A recent survey conducted by risk management software vendor Netwrix has revealed only 5% of healthcare organizations are using software for risk management and security governance. Additionally, only 32% of healthcare organizations said they had a separate cybersecurity function.
Stolen healthcare records are being sold for big bucks on darknet marketplaces and there is high demand for data. Hackers are increasingly attacking healthcare organizations due to the high potential returns. The risk of healthcare cyberattacks and data breaches is now greater than ever before.
Even though hackers are extensively targeting the healthcare industry, the greatest threat comes from within. As the Protenus Breach Barometer healthcare data breach reports show, negligent and malicious insiders cause the most data breaches. As Netwrix co-founder and CEO Michael Fimin explained, “Even though most employees do not have malicious intent, organizations need to gain visibility into user activity across the IT infrastructure.”
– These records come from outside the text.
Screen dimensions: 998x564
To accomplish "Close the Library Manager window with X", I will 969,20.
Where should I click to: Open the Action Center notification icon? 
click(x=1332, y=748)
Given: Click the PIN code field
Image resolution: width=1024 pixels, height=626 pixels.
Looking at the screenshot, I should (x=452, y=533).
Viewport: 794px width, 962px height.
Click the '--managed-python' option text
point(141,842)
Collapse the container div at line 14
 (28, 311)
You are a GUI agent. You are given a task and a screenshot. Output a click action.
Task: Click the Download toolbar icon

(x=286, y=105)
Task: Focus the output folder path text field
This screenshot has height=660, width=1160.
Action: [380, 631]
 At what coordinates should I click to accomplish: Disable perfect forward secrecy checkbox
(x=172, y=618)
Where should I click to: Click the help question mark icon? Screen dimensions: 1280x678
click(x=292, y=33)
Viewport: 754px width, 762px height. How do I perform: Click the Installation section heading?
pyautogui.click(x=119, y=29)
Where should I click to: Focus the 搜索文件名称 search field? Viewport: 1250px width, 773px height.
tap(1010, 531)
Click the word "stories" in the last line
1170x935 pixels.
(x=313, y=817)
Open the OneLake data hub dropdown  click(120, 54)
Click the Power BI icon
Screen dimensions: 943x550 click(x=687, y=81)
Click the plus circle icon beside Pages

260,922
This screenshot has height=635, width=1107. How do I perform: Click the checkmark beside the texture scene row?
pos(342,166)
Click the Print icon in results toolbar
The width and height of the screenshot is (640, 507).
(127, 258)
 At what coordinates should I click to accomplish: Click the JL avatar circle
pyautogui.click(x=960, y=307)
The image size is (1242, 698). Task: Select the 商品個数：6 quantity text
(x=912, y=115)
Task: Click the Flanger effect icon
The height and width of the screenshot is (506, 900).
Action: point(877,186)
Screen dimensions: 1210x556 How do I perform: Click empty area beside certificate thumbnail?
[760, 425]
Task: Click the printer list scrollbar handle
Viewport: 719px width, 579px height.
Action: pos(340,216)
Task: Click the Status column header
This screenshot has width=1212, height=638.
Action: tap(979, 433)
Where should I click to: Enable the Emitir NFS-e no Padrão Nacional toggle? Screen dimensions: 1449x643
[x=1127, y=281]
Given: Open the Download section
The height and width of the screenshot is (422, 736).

He also pointed out that many HIPAA covered entities do not know what is happening in their environment. That means it is not possible to effectively mitigate human error, data breach detection is slow, and the response time to incidents is too long. Insider data breaches often take many months – or even years – to discover.
Respondents to the survey rated employees as the biggest security threat. Malware was rated as the biggest cause of security breaches by 59% of respondents. Malware is often installed as a result of employees responding to phishing emails. 47% of respondents said human error was the main root cause of breaches.
The main security focus for organizations was endpoint security (61%), database security (56%) and virtual infrastructure security (47%).
When asked about their compliance programs, 36% of respondents said they had experienced problems passing an audit or were having difficulty with HIPAA compliance, which Netwrix notes, involves maintaining proper audit trails.
The biggest data security problem areas were unstructured data in third-party data centers, BYOD, and employees installing unauthorized software (Shadow IT).
The main obstacles preventing enhancements to cybersecurity defenses were a lack of budget and time, both were rated as major obstacles by 75% of respondents. 44% of respondents said insufficient participation from senior management was an issue.
56% of respondents said they will be investing in information security in the next 12 months, with the main areas being data breach prevention technology, intellectual property theft prevention, and technology to prevent cyber sabotage.